[Stored data]
□ □ □ □

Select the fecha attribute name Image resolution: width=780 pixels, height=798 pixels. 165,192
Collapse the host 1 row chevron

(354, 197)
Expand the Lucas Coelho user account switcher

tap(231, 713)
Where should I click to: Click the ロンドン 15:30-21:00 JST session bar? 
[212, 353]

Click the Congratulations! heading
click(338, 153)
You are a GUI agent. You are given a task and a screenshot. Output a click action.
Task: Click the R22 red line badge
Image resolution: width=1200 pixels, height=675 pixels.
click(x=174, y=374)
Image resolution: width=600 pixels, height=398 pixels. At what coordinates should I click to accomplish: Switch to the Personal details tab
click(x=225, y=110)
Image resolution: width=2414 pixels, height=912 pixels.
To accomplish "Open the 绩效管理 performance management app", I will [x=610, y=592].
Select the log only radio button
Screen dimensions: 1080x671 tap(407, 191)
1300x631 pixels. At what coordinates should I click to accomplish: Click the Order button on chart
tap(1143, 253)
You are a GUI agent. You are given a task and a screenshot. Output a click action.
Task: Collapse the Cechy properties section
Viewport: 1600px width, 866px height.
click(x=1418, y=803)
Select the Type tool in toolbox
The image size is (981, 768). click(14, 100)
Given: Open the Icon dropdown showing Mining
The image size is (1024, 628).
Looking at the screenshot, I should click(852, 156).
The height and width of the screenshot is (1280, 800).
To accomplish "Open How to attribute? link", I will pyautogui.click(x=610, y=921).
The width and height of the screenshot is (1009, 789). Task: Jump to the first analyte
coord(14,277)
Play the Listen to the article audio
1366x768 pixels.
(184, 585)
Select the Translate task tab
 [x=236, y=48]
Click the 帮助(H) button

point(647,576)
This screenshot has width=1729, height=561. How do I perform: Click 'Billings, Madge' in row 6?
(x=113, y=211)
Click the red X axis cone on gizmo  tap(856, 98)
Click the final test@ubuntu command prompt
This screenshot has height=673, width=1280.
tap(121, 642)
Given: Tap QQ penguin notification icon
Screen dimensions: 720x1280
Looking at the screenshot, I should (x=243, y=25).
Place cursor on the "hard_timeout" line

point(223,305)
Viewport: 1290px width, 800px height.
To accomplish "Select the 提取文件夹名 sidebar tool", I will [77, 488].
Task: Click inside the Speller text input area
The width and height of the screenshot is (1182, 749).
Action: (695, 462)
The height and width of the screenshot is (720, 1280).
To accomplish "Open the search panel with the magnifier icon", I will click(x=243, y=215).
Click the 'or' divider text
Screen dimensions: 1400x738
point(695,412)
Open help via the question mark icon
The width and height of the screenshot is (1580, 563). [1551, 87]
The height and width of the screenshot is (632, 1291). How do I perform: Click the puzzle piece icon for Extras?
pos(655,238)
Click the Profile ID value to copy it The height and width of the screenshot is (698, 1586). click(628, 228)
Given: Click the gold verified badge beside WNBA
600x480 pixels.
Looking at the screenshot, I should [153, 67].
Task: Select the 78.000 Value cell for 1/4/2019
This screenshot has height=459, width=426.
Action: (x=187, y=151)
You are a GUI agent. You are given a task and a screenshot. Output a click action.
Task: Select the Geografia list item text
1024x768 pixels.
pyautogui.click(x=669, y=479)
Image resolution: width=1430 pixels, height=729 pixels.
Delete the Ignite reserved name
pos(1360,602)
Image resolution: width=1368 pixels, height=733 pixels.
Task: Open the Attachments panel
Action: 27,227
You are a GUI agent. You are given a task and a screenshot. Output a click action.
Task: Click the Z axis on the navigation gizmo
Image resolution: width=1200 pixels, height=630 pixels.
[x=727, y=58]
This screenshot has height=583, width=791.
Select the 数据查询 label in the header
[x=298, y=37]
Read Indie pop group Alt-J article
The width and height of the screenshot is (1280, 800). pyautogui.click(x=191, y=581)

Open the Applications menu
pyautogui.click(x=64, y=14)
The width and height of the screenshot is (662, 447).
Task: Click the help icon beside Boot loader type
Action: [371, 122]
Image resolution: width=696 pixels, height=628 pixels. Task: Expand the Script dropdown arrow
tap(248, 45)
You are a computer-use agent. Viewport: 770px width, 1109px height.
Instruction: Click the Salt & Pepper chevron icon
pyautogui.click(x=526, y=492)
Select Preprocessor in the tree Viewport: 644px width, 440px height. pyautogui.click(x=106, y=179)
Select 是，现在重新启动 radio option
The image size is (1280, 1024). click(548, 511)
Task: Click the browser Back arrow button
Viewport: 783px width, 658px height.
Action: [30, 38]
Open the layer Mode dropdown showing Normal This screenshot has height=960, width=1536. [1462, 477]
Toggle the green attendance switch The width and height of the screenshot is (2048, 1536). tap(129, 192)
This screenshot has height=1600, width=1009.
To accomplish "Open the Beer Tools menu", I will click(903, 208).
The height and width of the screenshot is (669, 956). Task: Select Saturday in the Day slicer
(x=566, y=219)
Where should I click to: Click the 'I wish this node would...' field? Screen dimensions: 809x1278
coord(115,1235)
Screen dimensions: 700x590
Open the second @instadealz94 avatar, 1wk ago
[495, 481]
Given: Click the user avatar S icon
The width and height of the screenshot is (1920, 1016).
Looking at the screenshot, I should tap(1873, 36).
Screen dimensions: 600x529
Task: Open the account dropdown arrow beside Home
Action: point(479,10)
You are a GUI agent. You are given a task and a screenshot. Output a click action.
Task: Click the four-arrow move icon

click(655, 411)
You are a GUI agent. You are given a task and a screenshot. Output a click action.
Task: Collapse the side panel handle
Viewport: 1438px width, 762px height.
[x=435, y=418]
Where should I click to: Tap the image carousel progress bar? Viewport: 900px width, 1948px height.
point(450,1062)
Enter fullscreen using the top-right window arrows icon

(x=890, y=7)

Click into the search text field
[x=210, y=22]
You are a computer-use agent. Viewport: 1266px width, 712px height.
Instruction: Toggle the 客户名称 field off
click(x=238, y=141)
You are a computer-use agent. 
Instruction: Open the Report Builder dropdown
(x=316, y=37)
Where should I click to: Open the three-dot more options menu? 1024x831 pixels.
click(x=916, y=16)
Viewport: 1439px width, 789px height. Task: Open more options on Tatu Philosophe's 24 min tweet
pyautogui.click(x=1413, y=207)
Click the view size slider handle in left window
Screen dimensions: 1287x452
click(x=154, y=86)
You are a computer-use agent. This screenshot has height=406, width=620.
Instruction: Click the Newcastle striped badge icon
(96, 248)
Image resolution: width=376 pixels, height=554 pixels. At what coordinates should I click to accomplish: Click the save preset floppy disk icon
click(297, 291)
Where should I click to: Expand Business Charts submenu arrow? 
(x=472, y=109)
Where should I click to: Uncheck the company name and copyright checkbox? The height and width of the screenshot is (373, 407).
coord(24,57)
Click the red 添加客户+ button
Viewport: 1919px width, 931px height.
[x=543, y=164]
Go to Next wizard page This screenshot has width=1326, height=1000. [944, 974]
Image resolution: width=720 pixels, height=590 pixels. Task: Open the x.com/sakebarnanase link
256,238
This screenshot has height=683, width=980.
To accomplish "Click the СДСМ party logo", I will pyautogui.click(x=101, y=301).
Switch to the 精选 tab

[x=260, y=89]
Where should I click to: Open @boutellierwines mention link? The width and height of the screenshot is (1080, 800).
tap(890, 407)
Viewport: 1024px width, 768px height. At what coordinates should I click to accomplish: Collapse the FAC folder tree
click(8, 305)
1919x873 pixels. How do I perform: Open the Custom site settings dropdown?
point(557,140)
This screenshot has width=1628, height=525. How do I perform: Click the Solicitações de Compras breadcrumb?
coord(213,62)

□ □ □ □

Pick out every line above that contains the word "showing" and copy it.

Given: Open the Icon dropdown showing Mining
Open the layer Mode dropdown showing Normal This screenshot has height=960, width=1536. [1462, 477]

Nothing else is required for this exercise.